* [Brief]
Where "message" appears in a line of the entries below, that line should be copied.

* [Collected data]
Content starts

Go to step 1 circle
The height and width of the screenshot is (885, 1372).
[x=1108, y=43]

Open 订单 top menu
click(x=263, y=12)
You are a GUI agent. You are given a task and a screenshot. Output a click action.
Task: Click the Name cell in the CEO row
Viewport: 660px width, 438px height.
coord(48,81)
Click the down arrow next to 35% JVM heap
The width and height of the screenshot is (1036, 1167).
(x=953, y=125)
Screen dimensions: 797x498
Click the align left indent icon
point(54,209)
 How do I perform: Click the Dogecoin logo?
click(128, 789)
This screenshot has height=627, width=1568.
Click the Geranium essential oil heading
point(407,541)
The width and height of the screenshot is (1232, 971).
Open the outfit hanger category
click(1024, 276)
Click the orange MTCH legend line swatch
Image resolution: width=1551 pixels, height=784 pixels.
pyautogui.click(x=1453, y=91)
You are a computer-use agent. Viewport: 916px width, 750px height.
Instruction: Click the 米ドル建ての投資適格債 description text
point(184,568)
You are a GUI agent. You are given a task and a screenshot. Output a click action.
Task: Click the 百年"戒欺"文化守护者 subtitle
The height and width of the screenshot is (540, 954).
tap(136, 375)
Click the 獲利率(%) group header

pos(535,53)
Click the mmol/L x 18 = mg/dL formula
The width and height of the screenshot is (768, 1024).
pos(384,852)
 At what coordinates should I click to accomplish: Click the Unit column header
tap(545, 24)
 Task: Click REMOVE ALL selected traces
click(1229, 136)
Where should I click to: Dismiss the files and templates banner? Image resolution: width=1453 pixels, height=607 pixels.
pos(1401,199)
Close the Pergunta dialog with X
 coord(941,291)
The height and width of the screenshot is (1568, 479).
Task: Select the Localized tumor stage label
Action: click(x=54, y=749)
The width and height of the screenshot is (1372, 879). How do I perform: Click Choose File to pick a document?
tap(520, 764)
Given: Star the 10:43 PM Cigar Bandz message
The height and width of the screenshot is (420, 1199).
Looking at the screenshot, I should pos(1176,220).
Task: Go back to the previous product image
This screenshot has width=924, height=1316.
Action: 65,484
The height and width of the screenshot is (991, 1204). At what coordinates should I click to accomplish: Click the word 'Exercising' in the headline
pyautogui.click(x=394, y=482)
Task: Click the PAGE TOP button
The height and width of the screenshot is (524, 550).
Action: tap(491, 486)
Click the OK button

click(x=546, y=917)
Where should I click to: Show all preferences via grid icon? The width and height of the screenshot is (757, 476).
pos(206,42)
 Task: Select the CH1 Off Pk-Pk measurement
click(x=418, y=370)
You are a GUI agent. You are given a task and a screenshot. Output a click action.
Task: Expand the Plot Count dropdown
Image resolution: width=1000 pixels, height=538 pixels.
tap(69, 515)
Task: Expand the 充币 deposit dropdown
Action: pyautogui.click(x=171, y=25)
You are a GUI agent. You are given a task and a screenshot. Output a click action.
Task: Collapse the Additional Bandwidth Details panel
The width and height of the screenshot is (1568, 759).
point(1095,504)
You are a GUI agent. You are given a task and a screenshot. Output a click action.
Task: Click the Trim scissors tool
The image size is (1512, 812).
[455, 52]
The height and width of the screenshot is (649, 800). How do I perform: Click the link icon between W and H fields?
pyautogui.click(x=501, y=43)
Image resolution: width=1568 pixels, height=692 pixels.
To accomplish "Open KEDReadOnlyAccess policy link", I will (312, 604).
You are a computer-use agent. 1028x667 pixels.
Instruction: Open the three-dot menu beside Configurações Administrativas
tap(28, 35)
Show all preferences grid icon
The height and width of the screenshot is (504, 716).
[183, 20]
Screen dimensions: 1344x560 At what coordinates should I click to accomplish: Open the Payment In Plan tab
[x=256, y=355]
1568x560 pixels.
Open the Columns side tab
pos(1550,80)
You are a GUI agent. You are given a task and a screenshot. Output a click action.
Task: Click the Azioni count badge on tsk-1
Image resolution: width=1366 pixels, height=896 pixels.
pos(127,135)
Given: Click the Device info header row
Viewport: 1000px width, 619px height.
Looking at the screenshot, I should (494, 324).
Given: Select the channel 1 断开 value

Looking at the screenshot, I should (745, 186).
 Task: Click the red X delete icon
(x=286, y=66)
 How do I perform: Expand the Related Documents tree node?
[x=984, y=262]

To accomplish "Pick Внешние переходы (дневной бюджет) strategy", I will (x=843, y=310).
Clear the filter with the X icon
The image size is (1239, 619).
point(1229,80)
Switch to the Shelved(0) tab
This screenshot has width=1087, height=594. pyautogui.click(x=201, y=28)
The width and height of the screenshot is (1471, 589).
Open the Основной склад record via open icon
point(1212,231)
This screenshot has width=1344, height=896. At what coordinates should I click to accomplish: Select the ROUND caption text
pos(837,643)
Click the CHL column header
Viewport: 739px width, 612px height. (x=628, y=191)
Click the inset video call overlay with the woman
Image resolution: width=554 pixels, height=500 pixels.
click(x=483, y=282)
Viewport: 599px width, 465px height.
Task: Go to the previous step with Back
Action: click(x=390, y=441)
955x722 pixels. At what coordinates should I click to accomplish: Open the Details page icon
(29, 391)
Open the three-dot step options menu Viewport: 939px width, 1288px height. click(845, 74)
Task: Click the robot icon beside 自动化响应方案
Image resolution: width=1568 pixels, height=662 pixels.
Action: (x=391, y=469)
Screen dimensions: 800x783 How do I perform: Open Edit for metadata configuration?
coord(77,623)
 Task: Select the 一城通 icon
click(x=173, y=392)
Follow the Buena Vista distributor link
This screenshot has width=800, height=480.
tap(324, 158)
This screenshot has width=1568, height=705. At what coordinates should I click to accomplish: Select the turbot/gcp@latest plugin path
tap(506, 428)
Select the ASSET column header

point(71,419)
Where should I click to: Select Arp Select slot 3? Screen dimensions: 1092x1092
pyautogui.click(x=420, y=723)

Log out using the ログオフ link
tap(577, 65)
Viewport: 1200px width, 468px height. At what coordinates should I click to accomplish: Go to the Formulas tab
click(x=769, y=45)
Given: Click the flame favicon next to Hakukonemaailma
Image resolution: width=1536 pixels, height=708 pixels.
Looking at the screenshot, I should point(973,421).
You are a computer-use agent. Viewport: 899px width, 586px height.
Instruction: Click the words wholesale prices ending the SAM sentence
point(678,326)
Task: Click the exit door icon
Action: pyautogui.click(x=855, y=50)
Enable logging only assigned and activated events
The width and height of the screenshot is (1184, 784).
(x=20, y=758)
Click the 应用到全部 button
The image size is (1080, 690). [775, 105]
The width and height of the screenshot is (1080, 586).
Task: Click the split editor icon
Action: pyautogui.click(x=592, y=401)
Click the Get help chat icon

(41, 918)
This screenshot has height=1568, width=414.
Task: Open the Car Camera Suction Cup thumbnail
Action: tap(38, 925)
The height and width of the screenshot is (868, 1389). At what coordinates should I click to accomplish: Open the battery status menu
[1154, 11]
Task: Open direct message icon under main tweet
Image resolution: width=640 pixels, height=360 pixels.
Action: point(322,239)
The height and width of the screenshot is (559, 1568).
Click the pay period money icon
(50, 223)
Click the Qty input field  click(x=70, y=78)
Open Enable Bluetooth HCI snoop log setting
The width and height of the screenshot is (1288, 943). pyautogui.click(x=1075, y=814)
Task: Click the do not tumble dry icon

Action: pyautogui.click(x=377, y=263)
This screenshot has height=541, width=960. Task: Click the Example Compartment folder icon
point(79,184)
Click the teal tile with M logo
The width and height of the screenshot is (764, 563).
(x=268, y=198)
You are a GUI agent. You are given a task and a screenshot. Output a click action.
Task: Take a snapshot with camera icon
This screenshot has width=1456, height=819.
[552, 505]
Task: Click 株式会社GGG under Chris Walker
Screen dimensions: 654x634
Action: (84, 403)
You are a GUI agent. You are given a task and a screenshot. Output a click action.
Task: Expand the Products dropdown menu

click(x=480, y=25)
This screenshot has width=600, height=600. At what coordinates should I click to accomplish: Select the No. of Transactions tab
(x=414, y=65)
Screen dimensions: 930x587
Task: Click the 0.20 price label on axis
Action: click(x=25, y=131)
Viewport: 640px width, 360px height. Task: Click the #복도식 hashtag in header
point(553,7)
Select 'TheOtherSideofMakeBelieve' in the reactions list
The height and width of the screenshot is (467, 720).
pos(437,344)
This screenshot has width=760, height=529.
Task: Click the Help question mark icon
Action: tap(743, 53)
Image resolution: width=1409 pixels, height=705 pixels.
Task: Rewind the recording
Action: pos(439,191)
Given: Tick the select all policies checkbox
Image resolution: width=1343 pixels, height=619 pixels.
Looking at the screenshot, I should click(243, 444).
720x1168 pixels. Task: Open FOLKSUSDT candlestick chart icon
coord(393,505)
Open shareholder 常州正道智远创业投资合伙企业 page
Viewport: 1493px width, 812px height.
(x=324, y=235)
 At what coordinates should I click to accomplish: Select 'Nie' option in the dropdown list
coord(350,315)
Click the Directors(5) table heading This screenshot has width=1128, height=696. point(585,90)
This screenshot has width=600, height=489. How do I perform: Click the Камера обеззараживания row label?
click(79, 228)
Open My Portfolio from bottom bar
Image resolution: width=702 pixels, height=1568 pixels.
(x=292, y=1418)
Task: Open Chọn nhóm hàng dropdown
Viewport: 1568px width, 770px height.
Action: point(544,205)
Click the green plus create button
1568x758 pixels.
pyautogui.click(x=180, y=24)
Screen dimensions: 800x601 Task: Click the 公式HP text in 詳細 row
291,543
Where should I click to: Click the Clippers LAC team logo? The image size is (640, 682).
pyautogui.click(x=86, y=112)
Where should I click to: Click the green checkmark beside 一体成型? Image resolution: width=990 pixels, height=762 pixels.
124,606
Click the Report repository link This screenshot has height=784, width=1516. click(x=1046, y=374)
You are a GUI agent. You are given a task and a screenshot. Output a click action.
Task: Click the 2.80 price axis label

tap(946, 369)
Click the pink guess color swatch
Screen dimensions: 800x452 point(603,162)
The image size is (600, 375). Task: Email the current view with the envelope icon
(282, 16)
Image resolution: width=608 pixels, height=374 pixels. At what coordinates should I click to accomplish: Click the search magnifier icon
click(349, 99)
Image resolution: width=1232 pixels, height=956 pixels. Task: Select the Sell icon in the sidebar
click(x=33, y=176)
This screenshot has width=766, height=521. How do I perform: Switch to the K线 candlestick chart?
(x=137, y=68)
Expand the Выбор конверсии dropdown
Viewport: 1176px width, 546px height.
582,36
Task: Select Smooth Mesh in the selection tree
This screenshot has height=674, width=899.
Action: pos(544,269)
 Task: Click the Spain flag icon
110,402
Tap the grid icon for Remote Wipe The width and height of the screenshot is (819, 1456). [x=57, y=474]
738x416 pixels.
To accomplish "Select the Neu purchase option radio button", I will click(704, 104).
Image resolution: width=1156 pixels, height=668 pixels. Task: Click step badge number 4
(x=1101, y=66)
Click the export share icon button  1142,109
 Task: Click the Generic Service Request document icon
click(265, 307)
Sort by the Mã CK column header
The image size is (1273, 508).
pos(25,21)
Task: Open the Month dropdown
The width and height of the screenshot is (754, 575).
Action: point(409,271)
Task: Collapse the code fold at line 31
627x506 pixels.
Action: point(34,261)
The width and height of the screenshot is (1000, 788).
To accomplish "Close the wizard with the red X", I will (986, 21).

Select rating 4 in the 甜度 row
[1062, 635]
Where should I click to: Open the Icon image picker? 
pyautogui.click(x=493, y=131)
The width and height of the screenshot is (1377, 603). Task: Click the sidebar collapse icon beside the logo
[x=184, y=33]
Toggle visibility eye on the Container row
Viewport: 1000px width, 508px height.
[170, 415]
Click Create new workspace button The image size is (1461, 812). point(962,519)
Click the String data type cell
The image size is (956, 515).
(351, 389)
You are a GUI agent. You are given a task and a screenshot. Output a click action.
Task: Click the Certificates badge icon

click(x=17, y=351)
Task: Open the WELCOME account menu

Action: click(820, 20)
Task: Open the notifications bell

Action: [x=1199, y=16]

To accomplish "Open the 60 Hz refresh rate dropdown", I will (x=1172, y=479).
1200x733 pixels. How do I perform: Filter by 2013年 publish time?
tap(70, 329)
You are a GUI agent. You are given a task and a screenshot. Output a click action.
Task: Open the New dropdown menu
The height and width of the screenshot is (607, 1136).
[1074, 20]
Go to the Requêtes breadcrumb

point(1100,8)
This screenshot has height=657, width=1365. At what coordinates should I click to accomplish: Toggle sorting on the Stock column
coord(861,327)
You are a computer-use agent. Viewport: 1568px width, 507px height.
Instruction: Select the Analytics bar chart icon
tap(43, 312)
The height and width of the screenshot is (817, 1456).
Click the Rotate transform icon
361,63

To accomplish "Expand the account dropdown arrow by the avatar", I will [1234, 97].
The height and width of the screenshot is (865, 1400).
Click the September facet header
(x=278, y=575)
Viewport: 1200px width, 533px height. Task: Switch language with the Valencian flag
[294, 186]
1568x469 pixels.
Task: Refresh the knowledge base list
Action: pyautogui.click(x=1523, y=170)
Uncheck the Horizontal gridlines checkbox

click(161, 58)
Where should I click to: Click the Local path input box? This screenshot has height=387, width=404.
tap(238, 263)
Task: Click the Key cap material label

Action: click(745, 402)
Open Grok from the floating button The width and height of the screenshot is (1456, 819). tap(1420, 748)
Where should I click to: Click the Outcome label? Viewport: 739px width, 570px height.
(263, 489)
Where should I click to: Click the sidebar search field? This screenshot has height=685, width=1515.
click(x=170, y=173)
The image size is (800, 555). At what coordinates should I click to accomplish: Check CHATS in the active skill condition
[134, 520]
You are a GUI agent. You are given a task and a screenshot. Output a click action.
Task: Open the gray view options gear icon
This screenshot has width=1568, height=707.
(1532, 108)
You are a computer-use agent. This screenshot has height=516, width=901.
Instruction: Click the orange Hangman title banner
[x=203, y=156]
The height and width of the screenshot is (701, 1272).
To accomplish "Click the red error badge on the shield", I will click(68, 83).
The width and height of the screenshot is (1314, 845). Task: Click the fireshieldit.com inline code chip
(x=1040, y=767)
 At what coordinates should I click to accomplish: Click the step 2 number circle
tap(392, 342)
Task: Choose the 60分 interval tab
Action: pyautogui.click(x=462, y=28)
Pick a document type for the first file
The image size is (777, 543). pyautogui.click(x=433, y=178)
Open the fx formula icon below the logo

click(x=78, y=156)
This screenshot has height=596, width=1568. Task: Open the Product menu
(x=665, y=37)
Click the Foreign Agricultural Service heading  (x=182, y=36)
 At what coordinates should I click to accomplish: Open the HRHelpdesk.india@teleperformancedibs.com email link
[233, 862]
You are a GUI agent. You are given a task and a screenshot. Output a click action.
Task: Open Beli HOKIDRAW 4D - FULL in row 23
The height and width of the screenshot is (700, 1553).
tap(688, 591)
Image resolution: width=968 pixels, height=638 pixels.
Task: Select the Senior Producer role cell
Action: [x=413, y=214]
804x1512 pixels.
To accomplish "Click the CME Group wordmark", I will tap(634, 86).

Content ends

* [Response area]
Given: Star the 10:43 PM Cigar Bandz message
Task: Open direct message icon under main tweet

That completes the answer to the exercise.